** Task description **
Reproduce the full set of records that follow, exactly as shown.

- - -

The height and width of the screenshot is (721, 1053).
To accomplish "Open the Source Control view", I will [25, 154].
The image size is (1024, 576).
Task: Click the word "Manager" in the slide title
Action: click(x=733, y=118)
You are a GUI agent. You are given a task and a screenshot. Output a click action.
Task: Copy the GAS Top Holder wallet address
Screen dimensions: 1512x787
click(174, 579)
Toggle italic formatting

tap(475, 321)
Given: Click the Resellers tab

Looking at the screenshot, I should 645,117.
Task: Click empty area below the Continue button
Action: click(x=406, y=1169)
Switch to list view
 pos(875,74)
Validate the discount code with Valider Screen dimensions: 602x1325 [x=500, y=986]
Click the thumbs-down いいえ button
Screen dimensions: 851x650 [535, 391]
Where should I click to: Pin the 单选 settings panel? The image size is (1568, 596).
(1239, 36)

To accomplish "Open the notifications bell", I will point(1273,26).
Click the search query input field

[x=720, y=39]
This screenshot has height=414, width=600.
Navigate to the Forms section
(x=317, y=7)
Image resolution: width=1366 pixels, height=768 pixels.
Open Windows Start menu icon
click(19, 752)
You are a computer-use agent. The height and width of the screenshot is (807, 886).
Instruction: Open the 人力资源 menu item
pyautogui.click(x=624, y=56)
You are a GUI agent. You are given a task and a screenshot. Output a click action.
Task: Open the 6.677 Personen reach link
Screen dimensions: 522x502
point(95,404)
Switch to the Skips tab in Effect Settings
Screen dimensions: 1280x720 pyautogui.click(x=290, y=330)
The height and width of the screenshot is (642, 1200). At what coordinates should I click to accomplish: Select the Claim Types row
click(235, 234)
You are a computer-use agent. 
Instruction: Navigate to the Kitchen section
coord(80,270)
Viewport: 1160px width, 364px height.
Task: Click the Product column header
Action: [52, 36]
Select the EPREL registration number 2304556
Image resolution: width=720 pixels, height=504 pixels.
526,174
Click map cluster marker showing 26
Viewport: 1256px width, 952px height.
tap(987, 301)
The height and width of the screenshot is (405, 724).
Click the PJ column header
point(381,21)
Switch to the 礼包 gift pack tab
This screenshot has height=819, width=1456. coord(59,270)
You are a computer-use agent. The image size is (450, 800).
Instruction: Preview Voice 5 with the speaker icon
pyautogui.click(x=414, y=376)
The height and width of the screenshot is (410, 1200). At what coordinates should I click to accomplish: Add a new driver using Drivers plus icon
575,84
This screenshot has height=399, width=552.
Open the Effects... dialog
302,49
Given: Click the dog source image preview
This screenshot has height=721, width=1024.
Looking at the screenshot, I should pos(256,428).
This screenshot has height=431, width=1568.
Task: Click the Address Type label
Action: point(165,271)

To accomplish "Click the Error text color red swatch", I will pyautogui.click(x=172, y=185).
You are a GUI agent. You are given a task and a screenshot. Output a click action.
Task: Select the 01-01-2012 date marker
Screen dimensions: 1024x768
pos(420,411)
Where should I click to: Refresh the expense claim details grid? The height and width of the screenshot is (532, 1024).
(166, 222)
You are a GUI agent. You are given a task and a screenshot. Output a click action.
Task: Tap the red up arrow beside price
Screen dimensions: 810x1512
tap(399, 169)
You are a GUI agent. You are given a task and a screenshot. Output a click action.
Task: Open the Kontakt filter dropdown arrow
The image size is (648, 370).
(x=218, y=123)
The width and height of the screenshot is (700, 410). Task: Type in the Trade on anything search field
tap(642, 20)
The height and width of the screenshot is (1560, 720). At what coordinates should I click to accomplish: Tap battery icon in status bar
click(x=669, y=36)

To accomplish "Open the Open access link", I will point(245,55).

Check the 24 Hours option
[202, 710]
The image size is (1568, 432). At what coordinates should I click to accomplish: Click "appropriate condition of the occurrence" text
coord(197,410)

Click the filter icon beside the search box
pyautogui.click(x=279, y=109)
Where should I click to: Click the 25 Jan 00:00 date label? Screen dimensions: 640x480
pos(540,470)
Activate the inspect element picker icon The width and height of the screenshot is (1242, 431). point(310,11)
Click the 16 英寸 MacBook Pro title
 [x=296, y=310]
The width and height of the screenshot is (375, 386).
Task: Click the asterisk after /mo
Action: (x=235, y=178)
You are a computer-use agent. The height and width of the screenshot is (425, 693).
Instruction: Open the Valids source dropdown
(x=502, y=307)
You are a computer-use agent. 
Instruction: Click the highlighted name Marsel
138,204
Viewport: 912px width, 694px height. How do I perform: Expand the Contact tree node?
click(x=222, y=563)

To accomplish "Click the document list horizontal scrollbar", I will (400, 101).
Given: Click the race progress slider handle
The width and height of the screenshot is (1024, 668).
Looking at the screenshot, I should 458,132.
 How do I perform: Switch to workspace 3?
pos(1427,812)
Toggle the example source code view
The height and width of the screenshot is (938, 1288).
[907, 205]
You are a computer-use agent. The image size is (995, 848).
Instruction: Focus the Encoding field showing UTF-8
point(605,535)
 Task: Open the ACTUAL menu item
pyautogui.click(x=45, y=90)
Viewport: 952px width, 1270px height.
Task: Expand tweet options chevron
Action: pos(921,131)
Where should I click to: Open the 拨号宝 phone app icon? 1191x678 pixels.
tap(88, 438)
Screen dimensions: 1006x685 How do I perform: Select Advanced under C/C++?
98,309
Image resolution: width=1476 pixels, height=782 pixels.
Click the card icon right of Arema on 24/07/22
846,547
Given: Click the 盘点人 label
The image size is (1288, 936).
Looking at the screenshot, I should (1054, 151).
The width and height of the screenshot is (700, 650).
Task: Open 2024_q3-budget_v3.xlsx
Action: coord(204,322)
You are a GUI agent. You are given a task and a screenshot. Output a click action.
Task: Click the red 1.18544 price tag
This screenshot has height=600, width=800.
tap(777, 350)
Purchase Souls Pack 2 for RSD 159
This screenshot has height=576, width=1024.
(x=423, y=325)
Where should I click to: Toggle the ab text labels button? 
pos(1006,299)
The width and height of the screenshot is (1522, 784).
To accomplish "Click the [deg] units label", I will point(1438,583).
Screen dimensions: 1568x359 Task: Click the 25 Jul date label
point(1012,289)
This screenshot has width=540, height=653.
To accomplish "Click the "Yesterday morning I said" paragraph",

- - -

** Response area **
The height and width of the screenshot is (721, 1053).
To accomplish "Open the Source Control view", I will [25, 154].
The image size is (1024, 576).
Task: Click the word "Manager" in the slide title
Action: click(x=733, y=118)
You are a GUI agent. You are given a task and a screenshot. Output a click action.
Task: Copy the GAS Top Holder wallet address
Screen dimensions: 1512x787
click(174, 579)
Toggle italic formatting

tap(475, 321)
Given: Click the Resellers tab

Looking at the screenshot, I should 645,117.
Task: Click empty area below the Continue button
Action: click(x=406, y=1169)
Switch to list view
 pos(875,74)
Validate the discount code with Valider Screen dimensions: 602x1325 [x=500, y=986]
Click the thumbs-down いいえ button
Screen dimensions: 851x650 [535, 391]
Where should I click to: Pin the 单选 settings panel? The image size is (1568, 596).
(1239, 36)

To accomplish "Open the notifications bell", I will point(1273,26).
Click the search query input field

[x=720, y=39]
This screenshot has height=414, width=600.
Navigate to the Forms section
(x=317, y=7)
Image resolution: width=1366 pixels, height=768 pixels.
Open Windows Start menu icon
click(19, 752)
You are a computer-use agent. The height and width of the screenshot is (807, 886).
Instruction: Open the 人力资源 menu item
pyautogui.click(x=624, y=56)
You are a GUI agent. You are given a task and a screenshot. Output a click action.
Task: Open the 6.677 Personen reach link
Screen dimensions: 522x502
point(95,404)
Switch to the Skips tab in Effect Settings
Screen dimensions: 1280x720 pyautogui.click(x=290, y=330)
The height and width of the screenshot is (642, 1200). At what coordinates should I click to accomplish: Select the Claim Types row
click(235, 234)
You are a computer-use agent. 
Instruction: Navigate to the Kitchen section
coord(80,270)
Viewport: 1160px width, 364px height.
Task: Click the Product column header
Action: [52, 36]
Select the EPREL registration number 2304556
Image resolution: width=720 pixels, height=504 pixels.
526,174
Click map cluster marker showing 26
Viewport: 1256px width, 952px height.
tap(987, 301)
The height and width of the screenshot is (405, 724).
Click the PJ column header
point(381,21)
Switch to the 礼包 gift pack tab
This screenshot has height=819, width=1456. coord(59,270)
You are a computer-use agent. The image size is (450, 800).
Instruction: Preview Voice 5 with the speaker icon
pyautogui.click(x=414, y=376)
The height and width of the screenshot is (410, 1200). At what coordinates should I click to accomplish: Add a new driver using Drivers plus icon
575,84
This screenshot has height=399, width=552.
Open the Effects... dialog
302,49
Given: Click the dog source image preview
This screenshot has height=721, width=1024.
Looking at the screenshot, I should pos(256,428).
This screenshot has height=431, width=1568.
Task: Click the Address Type label
Action: point(165,271)

To accomplish "Click the Error text color red swatch", I will pyautogui.click(x=172, y=185).
You are a GUI agent. You are given a task and a screenshot. Output a click action.
Task: Select the 01-01-2012 date marker
Screen dimensions: 1024x768
pos(420,411)
Where should I click to: Refresh the expense claim details grid? The height and width of the screenshot is (532, 1024).
(166, 222)
You are a GUI agent. You are given a task and a screenshot. Output a click action.
Task: Tap the red up arrow beside price
Screen dimensions: 810x1512
tap(399, 169)
You are a GUI agent. You are given a task and a screenshot. Output a click action.
Task: Open the Kontakt filter dropdown arrow
The image size is (648, 370).
(x=218, y=123)
The width and height of the screenshot is (700, 410). Task: Type in the Trade on anything search field
tap(642, 20)
The height and width of the screenshot is (1560, 720). At what coordinates should I click to accomplish: Tap battery icon in status bar
click(x=669, y=36)

To accomplish "Open the Open access link", I will point(245,55).

Check the 24 Hours option
[202, 710]
The image size is (1568, 432). At what coordinates should I click to accomplish: Click "appropriate condition of the occurrence" text
coord(197,410)

Click the filter icon beside the search box
pyautogui.click(x=279, y=109)
Where should I click to: Click the 25 Jan 00:00 date label? Screen dimensions: 640x480
pos(540,470)
Activate the inspect element picker icon The width and height of the screenshot is (1242, 431). point(310,11)
Click the 16 英寸 MacBook Pro title
 [x=296, y=310]
The width and height of the screenshot is (375, 386).
Task: Click the asterisk after /mo
Action: (x=235, y=178)
You are a computer-use agent. The height and width of the screenshot is (425, 693).
Instruction: Open the Valids source dropdown
(x=502, y=307)
You are a computer-use agent. 
Instruction: Click the highlighted name Marsel
138,204
Viewport: 912px width, 694px height. How do I perform: Expand the Contact tree node?
click(x=222, y=563)

To accomplish "Click the document list horizontal scrollbar", I will (400, 101).
Given: Click the race progress slider handle
The width and height of the screenshot is (1024, 668).
Looking at the screenshot, I should 458,132.
 How do I perform: Switch to workspace 3?
pos(1427,812)
Toggle the example source code view
The height and width of the screenshot is (938, 1288).
[907, 205]
You are a computer-use agent. The image size is (995, 848).
Instruction: Focus the Encoding field showing UTF-8
point(605,535)
 Task: Open the ACTUAL menu item
pyautogui.click(x=45, y=90)
Viewport: 952px width, 1270px height.
Task: Expand tweet options chevron
Action: pos(921,131)
Where should I click to: Open the 拨号宝 phone app icon? 1191x678 pixels.
tap(88, 438)
Screen dimensions: 1006x685 How do I perform: Select Advanced under C/C++?
98,309
Image resolution: width=1476 pixels, height=782 pixels.
Click the card icon right of Arema on 24/07/22
846,547
Given: Click the 盘点人 label
The image size is (1288, 936).
Looking at the screenshot, I should (1054, 151).
The width and height of the screenshot is (700, 650).
Task: Open 2024_q3-budget_v3.xlsx
Action: coord(204,322)
You are a GUI agent. You are given a task and a screenshot. Output a click action.
Task: Click the red 1.18544 price tag
This screenshot has height=600, width=800.
tap(777, 350)
Purchase Souls Pack 2 for RSD 159
This screenshot has height=576, width=1024.
(x=423, y=325)
Where should I click to: Toggle the ab text labels button? 
pos(1006,299)
The width and height of the screenshot is (1522, 784).
To accomplish "Click the [deg] units label", I will point(1438,583).
Screen dimensions: 1568x359 Task: Click the 25 Jul date label
point(1012,289)
This screenshot has width=540, height=653.
To accomplish "Click the "Yesterday morning I said" paragraph",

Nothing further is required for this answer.